Preparing Your Organization for Communicating During a Cyber Attack

Attention warning attacker alert sign with exclamation mark on dark red background.

No business—large or small—is immune to cyber attack. In fact, how companies prepare for and respond in the face of crisis can have a direct impact on the bottom line, with 55% of Americans saying they would be less likely to do business with brands who are victims of a cyber attack.

The past few years have spurred a number of communications challenges that companies have navigated—from the global pandemic and social justice movements, to general business fluctuations. With the move to remote work and increases in digital infrastructure, cybersecurity has also become a chief concern for businesses.

This year alone, there have been major breaches at T-Mobile, Reddit, MailChimp and more.

While business continuity plans should already be in place, there is also the complementary work of the communications team to externally and internally prepare for crisis.

As breaches and cybersecurity concerns continue with increased frequency, these are a few things to keep in mind when forming your communications strategy:

Outline the Risks and Prepare

While every organization should create a crisis communications protocol at a minimum, the leadership team, in collaboration with the communications team, should:

  • Outline the top 10 risks to the business, including IT and cybersecurity
  • Work across departments to learn about different perspectives or risks you may have not considered
  • Compile these into a document and plan a response to each

With cyber issues specifically, it’s important to consider who is at the table. The C-suite, PR, legal and your board of directors should all be looped in on the processes you choose to follow and the questions they need to be prepared to ask when crisis hits.

The communications team should also have visibility into technology vendors and partners that may need to be added to a response when issues arise.

Forget the Golden Hour

You have your plan in place, a crisis hits – now what? You used to have a “golden hour” to respond. With the increasing use of Twitter as the world’s news service, you need to plan to have 15-, 30-, and 60-minute communications.

Especially with confidential and proprietary information on the line as part of a breach, time becomes even more critical in a response. Silence is the new (and damning) “no comment.”

As part of your plans, consider developing holding statements for each of your 10 major known issues so you can easily adapt and streamline approvals for these initial communications. Consider having statements ready for breaches that impact internal, external and both audiences. You’ll also need to have stakeholder communications —including customers, partners, employees, board members and investors—at the ready if the breach is far-reaching. Consult the experts in this instance and ensure your CISO or other leader close to the issue is in lockstep with the response.

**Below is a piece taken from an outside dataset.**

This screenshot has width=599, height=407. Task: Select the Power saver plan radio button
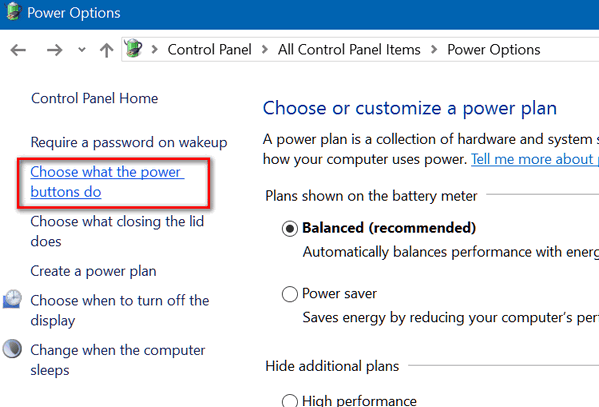pyautogui.click(x=290, y=294)
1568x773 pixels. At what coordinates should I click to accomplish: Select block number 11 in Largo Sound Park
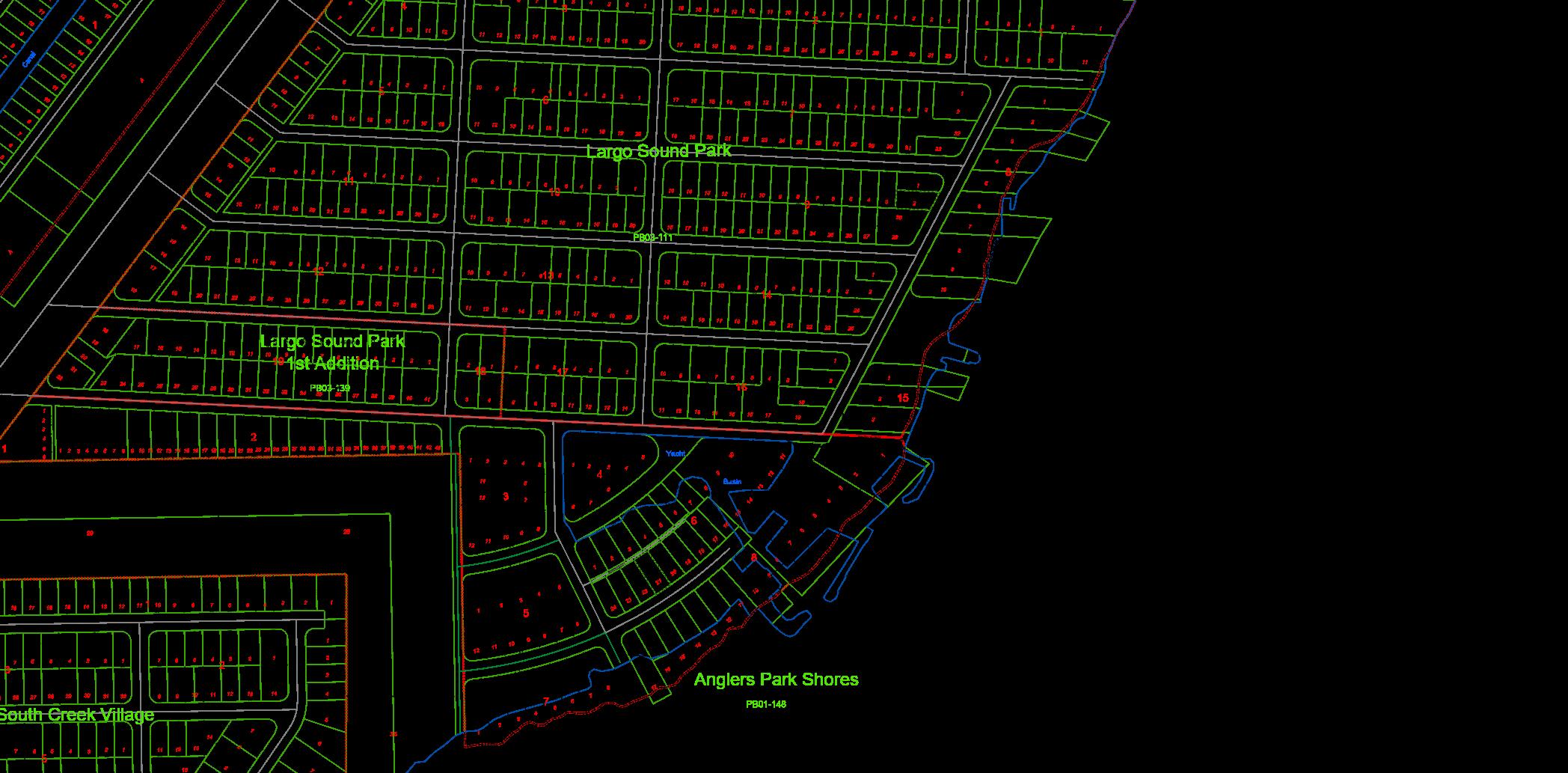[348, 180]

In the case of T-Mobile, where 37 million customers had their personal data exposed in January 2023, the company acted quickly to notify customers following learnings from another large-scale breach in 2021.

Consistency = Trust

While aftershocks are likely to continue once the initial breach hits, it’s important to acknowledge the situation at the outset and update your stakeholders as information is available and actions are taken. Consistent, clear communication will build trust with your audiences.

Reddit leaned into its own format, notifying users of the breach and leaving the door open to questions and comments during an “AMA.” The transparency and swiftness in the company’s response reduced speculation.

Do not mislead. Do not lie. Be careful about sharing information until it is confirmed, or at a minimum, acknowledge that the situation is fluid and more details will be shared as available so you don't have to walk back statements later on. You may not have all the information, or you may be limited in what you can share publicly, and that’s ok—but stakeholders will be looking to you for details and action.

As the dust settles, ensure you build in time for reflection, not only for the business to realign and invest in its security strategy, but also as a communications team to adapt and respond the next time.

No response to a breach will be perfect, though these are a few things you can do to set up your organization to respond when issues strike.

Julianna Sheridan is an account director at Matter Communications and co-lead of the agency’s crisis communication practice.